Chaque année, Formnext permet de prendre le pouls du marché, et 2025 n’a pas fait exception. En parcourant les allées, certaines applications ont véritablement retenu notre attention. Elles étaient intelligentes, ambitieuses et, dans certains cas, quelque peu inattendues, ce qui rend ce salon particulièrement intéressant à couvrir. Voici les découvertes qui nous ont marqués cette année au salon Formnext !
La fabrication additive grand format a repoussé les limites de l’échelle cette année, et la collaboration entre CEAD et Faber Navalis est un parfait exemple de ce qui est désormais possible. Ils ont présenté une coque de bateau entièrement imprimée en 3D, produite en un seul week-end. Le résultat ? Un bateau de pêche de 5,78 mètres qui semblait étonnamment élégant compte tenu de sa taille et de la vitesse à laquelle il avait été fabriqué.
On s’est ensuite arrêté devant le turbopropulseur GE Catalyst. Près de 30 % du moteur est imprimé en 3D à partir de métal grâce aux systèmes de fusion sur lit de poudre de Colibrium Additive, qui utilisent des alliages haute performance tels que l’alliage de nickel 718. Le véritable avantage réside dans la consolidation des pièces, où des composants qui nécessitaient auparavant de nombreuses pièces distinctes peuvent désormais être construits sous forme de structures optimisées uniques, plus légères, plus résistantes et plus faciles à assembler.

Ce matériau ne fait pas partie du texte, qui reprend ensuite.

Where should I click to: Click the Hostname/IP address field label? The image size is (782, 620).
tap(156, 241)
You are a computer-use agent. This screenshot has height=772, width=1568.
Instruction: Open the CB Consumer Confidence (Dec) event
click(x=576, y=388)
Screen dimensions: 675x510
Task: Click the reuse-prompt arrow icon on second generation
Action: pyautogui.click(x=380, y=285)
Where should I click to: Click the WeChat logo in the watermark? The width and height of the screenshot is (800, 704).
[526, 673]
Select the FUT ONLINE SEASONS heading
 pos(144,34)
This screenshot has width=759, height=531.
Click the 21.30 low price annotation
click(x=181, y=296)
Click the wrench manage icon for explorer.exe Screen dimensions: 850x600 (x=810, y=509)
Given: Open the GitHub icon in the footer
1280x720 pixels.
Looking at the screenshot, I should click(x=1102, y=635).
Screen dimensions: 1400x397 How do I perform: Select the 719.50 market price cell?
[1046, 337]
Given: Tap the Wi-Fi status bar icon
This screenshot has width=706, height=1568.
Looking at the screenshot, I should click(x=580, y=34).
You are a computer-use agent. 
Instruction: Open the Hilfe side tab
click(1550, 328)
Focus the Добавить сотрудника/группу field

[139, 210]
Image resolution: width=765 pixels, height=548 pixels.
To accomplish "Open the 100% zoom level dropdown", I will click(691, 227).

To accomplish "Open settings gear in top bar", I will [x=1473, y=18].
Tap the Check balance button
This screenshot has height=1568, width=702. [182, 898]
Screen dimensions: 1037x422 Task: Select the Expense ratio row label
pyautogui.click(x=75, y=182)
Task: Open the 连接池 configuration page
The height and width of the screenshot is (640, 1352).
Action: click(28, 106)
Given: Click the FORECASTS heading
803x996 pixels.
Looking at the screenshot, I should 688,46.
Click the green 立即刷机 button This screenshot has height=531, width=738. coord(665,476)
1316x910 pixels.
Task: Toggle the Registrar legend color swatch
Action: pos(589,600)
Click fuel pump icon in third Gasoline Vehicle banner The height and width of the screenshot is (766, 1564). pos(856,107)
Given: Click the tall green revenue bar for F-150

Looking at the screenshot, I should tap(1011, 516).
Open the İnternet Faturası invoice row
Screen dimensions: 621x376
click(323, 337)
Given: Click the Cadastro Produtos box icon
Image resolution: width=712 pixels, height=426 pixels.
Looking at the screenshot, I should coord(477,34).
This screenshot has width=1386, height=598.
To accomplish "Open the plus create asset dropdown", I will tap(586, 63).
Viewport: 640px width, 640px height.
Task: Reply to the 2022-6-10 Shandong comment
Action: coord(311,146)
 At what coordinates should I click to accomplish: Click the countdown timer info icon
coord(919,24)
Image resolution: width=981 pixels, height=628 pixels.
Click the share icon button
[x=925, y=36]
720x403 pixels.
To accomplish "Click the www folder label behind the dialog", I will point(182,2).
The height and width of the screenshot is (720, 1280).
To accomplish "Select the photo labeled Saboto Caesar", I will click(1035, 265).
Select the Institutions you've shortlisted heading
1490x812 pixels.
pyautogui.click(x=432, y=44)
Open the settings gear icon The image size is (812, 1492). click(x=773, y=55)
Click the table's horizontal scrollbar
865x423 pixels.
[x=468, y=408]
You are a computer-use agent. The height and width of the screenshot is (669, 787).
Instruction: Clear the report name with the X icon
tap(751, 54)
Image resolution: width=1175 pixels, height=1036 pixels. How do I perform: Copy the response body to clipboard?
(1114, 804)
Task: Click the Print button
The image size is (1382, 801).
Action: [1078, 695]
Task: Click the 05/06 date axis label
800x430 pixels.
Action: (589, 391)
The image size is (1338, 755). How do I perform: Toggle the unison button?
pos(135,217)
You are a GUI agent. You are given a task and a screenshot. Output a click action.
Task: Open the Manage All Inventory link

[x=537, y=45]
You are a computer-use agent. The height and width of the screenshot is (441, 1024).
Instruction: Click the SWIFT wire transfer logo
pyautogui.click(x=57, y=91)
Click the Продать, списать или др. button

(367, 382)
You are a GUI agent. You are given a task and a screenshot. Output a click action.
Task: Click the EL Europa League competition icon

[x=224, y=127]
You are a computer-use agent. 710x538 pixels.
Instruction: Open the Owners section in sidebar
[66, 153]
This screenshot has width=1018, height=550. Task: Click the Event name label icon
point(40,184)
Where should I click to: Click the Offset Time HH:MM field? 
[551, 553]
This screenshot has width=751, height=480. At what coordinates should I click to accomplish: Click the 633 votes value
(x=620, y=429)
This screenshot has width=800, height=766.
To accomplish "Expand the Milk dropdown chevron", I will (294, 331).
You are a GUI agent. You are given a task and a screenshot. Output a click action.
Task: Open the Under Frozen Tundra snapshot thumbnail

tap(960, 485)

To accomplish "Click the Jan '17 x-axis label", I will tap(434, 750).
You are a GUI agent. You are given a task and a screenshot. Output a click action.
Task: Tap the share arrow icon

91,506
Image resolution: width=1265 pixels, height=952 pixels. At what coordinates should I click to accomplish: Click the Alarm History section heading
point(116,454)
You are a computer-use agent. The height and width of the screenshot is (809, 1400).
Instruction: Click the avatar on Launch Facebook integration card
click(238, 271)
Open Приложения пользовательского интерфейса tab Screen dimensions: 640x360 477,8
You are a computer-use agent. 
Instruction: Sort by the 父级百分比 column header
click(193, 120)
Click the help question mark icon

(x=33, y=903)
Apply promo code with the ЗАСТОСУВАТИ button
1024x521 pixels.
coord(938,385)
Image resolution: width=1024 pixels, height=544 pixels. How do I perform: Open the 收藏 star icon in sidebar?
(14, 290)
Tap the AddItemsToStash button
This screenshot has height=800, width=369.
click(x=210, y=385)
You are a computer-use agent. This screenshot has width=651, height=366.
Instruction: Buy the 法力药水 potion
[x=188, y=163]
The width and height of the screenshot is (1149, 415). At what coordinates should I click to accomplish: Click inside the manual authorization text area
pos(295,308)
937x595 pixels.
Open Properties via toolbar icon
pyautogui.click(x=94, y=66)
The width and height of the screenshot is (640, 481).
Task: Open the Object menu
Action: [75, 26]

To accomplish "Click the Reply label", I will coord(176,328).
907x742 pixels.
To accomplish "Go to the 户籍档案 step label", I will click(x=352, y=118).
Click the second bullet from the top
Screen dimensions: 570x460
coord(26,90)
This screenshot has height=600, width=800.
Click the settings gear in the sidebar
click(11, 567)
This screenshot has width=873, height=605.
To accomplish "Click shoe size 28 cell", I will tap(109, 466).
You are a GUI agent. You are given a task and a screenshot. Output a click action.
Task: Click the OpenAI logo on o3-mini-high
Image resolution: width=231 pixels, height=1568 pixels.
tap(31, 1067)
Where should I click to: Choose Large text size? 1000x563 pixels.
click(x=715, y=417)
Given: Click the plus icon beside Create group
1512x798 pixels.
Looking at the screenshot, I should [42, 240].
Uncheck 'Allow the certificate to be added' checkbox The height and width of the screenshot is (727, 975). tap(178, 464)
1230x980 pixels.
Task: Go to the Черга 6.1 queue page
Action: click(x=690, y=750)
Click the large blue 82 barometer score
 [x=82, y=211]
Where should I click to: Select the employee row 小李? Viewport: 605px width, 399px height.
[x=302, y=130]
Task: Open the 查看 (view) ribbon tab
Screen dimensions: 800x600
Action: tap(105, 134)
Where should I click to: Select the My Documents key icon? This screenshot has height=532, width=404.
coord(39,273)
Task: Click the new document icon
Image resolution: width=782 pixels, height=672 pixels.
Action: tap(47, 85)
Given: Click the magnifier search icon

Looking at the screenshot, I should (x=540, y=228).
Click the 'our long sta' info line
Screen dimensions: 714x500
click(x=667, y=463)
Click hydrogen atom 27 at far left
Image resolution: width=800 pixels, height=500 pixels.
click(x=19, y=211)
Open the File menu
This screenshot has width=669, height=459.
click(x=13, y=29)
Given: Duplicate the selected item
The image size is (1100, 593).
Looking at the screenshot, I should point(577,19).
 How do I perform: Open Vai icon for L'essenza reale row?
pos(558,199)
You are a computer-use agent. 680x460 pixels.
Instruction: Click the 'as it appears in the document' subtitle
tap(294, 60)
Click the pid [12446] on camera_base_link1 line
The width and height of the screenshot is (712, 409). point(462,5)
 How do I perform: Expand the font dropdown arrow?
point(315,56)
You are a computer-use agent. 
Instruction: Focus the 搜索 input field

Après l’aérospatiale, place à la mode ! Il était difficile de rater les talons imprimés en 3D d’Alexander Wang. Produites par Hilos à l’aide de la technologie DLS de Carbon, ces chaussures associent un talon rigide imprimé à une tige souple à structure alvéolaire multi-densité qui leur confère leur structure et un confort inattendu.
Nous avons été particulièrement intrigués par le travail présenté sur le stand Rapid Liquid Print, où leur procédé sans gravité reste l’une des techniques les plus distinctives dans le domaine de la fabrication additive. Au lieu de déposer le matériau couche par couche à l’air libre, la tête d’impression se déplace dans un réservoir rempli de gel, ce qui permet de former des formes complexes sans supports. L’équipe a montré comment une selle de moto à taille réelle peut être imprimée en 392 minutes et une doublure de casque en 165 minutes.
Enfin, nous avons fini notre tour avec le drone présent sur le stand d’EOS. Imprimé en 3D sur la machine EOS P 396 en 3h35, il se confond facilement avec un oiseau…Pratiquement indétectable, il a été conçu avec une poudre polymère renforcée pour obtenir davantage de légèreté et rigidité.